🤖 AI Summary
Deploying large vision-language models on mobile devices incurs substantial computational, memory, and communication overheads, and conventional collaborative inference approaches suffer from inefficiency. To address this, this work proposes CoVSpec, a device-edge collaborative framework that leverages speculative decoding to enhance inference efficiency. Its key innovations include a training-free joint visual token pruning method that integrates query relevance, token activity, and low-rank dependencies; an adaptive draft generation strategy that dynamically adjusts draft length and verification frequency; and a decoupled parallel-branch mechanism for verification and correction to optimize communication efficiency. Experiments demonstrate that CoVSpec achieves up to a 2.21× throughput improvement and reduces communication overhead by over 96% across multiple benchmarks, all while preserving task accuracy.
📝 Abstract
Vision-language models (VLMs) have demonstrated strong capabilities in multimodal perception and reasoning. However, deploying large VLMs on mobile devices remains challenging due to their substantial computational and memory demands.
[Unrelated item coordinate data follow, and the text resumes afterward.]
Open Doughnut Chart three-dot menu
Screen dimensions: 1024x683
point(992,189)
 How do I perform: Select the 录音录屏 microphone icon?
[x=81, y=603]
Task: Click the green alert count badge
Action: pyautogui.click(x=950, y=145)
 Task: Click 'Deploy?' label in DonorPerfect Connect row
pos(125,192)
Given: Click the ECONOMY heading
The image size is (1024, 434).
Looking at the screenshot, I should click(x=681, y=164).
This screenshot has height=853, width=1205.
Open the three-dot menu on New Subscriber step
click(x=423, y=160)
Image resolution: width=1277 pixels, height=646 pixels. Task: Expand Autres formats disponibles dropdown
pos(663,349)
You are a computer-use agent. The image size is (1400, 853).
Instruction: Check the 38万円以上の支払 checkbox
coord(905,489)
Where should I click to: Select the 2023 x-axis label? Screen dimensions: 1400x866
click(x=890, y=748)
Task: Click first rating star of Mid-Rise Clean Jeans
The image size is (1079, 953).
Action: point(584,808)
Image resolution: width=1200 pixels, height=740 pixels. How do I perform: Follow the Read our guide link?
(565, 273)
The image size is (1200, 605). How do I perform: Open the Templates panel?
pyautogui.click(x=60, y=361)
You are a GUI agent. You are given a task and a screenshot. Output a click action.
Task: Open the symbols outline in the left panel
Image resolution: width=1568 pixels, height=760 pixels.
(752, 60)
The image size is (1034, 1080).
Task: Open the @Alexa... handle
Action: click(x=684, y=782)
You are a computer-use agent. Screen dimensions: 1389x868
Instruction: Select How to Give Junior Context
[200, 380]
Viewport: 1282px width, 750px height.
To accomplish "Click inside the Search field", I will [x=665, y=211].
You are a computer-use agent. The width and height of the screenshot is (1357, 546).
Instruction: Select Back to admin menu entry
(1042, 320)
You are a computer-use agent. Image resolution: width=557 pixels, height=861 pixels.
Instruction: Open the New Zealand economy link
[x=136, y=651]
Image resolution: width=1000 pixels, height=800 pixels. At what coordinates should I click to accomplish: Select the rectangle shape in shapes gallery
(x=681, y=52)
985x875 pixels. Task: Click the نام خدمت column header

A practical alternative is device-edge co-inference, where a lightweight draft VLM on the mobile device collaborates with a larger target VLM on the edge server via speculative decoding. Nevertheless, directly extending speculative decoding to VLMs suffers from severe inefficiency due to excessive visual-token computation and high communication overhead. To address these challenges, we propose CoVSpec, an efficient collaborative speculative decoding framework for VLM inference. Specifically, we first develop a training-free visual token reduction framework that prunes redundant visual tokens on the mobile device by jointly considering query relevance, token activity, and low-rank dependency. Moreover, we design an adaptive drafting strategy that dynamically adjusts both the verification frequency and the draft length. In addition, we introduce a parallel branching mechanism with decoupled verification-correction to improve draft-side utilization during target-side verification and reduce correction-related transmission overhead. Experiments on multiple benchmarks show that CoVSpec achieves up to 2.21x higher throughput than target-only inference and reduces communication overhead by more than 96% compared with baselines, without compromising task accuracy.